RECORDS SUPPLIED START
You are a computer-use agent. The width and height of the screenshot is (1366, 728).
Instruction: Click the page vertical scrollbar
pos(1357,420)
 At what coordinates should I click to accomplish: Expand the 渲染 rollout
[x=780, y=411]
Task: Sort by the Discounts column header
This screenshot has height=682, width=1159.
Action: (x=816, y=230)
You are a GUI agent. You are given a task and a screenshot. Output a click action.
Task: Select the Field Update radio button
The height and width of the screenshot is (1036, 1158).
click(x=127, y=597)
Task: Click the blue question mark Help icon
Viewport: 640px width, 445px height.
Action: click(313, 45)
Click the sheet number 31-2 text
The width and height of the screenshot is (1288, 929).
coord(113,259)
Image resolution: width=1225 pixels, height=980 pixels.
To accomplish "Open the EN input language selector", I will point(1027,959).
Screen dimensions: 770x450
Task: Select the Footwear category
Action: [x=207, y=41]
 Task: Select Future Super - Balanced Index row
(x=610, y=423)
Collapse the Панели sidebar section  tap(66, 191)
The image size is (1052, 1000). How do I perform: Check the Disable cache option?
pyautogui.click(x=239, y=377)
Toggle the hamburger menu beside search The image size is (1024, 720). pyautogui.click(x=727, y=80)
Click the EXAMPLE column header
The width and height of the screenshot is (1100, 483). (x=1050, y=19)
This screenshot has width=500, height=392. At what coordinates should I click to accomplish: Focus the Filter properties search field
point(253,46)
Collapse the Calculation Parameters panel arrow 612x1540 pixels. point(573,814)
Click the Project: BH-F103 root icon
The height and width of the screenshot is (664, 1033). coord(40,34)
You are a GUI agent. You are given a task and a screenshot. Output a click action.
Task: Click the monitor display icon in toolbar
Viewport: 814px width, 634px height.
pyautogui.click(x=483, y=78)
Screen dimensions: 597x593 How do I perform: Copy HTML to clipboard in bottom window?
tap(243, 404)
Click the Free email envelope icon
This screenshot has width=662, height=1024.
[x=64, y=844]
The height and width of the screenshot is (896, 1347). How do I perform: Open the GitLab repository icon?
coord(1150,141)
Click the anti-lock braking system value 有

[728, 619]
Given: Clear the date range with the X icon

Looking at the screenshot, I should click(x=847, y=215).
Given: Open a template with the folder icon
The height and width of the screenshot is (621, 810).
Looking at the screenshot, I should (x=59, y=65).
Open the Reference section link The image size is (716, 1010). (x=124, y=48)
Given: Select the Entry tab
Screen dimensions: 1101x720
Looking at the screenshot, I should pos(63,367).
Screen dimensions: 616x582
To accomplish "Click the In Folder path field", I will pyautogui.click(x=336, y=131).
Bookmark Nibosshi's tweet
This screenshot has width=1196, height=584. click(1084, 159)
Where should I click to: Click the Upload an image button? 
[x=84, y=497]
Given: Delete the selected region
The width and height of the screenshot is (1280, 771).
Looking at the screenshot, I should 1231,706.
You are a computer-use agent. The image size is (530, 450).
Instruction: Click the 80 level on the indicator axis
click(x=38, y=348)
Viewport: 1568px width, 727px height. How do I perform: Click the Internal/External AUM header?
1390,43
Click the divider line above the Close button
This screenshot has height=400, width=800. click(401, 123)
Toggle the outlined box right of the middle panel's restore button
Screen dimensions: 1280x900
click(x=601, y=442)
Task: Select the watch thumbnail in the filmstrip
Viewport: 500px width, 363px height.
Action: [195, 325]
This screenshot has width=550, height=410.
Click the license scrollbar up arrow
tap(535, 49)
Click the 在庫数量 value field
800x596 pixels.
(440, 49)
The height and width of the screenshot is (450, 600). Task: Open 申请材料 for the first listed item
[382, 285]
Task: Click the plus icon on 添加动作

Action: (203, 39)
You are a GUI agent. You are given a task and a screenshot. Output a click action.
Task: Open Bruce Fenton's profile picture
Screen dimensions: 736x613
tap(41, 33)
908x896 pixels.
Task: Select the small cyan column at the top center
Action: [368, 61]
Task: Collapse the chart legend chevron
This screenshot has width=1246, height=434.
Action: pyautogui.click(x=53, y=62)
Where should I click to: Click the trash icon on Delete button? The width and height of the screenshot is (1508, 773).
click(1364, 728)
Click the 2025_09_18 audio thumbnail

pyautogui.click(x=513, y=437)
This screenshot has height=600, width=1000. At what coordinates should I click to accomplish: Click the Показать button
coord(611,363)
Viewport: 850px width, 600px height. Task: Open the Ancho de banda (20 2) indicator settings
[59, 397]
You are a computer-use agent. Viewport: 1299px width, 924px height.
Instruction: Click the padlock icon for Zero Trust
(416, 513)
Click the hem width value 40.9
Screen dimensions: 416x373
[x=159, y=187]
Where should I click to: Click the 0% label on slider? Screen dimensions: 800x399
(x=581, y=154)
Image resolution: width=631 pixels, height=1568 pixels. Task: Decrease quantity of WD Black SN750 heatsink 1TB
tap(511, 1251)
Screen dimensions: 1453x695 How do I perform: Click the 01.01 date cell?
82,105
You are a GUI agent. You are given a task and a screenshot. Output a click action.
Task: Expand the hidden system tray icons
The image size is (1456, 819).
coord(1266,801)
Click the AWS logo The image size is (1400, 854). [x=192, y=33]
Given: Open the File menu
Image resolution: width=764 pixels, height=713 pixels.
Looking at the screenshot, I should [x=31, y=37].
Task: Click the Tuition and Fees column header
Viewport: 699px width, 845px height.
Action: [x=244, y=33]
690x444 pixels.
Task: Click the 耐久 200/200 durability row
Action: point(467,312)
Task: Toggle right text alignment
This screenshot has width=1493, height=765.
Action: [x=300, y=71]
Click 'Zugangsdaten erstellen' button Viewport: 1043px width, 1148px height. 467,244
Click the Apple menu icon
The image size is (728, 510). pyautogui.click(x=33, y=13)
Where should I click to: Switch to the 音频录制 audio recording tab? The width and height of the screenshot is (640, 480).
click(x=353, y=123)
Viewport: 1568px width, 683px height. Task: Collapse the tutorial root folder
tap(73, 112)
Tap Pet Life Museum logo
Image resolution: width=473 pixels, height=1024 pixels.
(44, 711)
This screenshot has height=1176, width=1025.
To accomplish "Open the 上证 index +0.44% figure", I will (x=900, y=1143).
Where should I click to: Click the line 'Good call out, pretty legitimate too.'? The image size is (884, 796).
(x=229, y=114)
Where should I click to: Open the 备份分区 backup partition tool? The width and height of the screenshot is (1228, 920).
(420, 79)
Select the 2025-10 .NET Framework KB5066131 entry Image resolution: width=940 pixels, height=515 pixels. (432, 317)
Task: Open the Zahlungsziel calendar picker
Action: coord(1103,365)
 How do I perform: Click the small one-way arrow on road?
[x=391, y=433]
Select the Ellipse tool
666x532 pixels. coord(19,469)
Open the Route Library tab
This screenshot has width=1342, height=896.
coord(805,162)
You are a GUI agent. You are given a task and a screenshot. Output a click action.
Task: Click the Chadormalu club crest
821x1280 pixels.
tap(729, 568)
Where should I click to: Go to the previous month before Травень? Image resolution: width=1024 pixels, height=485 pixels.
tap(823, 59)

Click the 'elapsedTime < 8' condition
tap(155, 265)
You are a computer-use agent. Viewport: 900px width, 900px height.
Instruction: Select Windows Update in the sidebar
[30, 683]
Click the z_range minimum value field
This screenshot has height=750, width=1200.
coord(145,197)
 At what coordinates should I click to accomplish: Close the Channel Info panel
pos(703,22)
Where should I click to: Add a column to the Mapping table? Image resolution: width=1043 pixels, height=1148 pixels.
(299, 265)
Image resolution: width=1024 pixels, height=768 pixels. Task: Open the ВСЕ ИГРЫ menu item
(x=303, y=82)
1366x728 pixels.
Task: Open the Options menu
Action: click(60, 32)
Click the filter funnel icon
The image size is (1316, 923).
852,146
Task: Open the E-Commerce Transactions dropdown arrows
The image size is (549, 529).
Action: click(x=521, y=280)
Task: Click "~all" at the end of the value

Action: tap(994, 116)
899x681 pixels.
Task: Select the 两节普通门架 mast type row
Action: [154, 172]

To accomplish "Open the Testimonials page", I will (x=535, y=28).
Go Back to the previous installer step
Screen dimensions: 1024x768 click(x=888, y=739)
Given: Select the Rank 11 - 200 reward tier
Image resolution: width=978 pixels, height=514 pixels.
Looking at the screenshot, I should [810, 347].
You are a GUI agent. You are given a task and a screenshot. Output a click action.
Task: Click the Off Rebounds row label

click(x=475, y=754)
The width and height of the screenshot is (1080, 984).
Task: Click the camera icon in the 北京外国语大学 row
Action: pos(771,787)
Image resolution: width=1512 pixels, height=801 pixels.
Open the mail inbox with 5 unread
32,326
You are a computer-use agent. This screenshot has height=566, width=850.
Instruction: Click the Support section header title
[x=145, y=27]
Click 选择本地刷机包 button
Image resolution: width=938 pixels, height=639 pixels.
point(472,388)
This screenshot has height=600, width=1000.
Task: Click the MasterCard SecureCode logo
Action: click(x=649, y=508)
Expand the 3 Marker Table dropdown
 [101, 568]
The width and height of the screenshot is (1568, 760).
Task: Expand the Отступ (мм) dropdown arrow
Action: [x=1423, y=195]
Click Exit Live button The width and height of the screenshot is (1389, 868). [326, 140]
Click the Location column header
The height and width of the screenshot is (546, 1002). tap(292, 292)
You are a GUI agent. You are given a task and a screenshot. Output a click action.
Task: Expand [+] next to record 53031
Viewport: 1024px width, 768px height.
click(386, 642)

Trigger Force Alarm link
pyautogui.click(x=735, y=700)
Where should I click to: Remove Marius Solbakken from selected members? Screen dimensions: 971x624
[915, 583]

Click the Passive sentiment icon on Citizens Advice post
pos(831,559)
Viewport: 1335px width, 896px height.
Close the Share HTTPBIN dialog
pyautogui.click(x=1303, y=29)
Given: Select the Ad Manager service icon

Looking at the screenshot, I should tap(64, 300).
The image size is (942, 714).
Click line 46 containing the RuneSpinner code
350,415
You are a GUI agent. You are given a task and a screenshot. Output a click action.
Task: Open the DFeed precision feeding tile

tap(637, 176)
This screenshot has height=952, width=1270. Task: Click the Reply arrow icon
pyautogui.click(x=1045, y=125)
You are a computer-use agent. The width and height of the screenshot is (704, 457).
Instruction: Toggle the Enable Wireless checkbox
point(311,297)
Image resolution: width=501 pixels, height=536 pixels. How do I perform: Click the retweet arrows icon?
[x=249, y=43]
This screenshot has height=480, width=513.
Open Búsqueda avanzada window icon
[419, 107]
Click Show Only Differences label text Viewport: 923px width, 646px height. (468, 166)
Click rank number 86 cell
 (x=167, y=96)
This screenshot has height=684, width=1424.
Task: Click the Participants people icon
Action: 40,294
RECORDS SUPPLIED END
▸ ASSIGNMENT
Please report only the number of lines above that include "computer".

▸ WRITTEN ANSWER
6